15 Keys To Workplace Happiness

We spend a huge portion of our lives at work. Even if you only work the traditional 40 hours in a week, you’re still spending nearly 1/3 of your life at work. This can be a scary fact for some to face.

But if, with the right conditions, you derive a sense of joy from your work, feel a sense of connection, and believe that you create a positive impact on some portion of the world (however small) through your work then work becomes much more than just a paycheck.

Because so much of your life is spent at work, a huge deciding factor in your well-being is whether or not you’re happy at work. This can manifest in a number of ways, but the basic ingredients are the same in all types of work.
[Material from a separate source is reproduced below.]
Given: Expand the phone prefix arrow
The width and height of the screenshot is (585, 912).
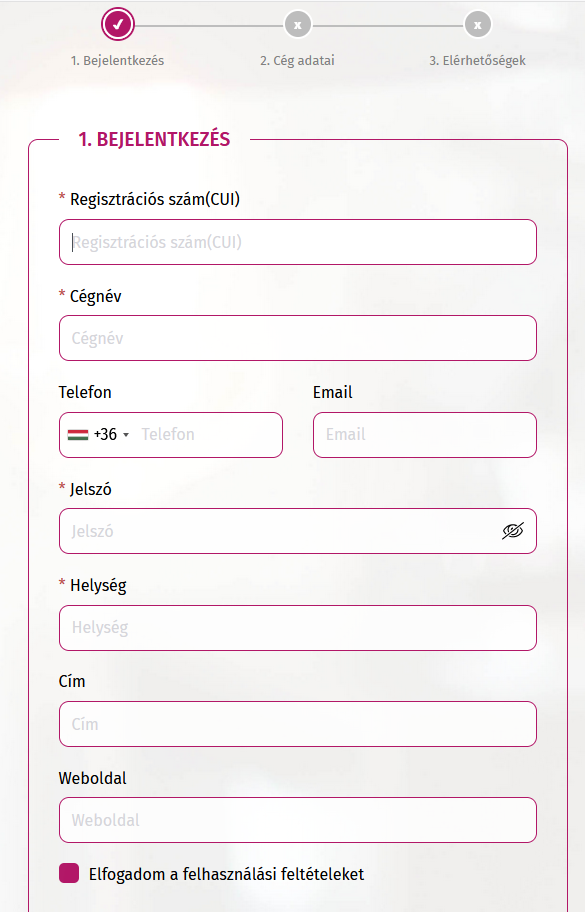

Here are 15 keys to workplace happiness:

1. Freedom

The last thing you want is to show up to work with people looking over your shoulder telling you to, “change this,” or “do this another way.”

If you’re asked to design a portion of the company’s new website, and if you’re given creative freedom and the company lets you do your thing, then you’ll derive a great sense of confidence and joy from your work, feeling like you’re really making a difference.

Freedom is a fundamental ingredient in workplace happiness not only because you’re an adult and would rather not feel like you’re back in the classroom with a teacher hanging over your shoulder, but also because you want to feel that you’re trusted to do the job you’re asked to do and that the company believes you can create work to the quality standard it demands.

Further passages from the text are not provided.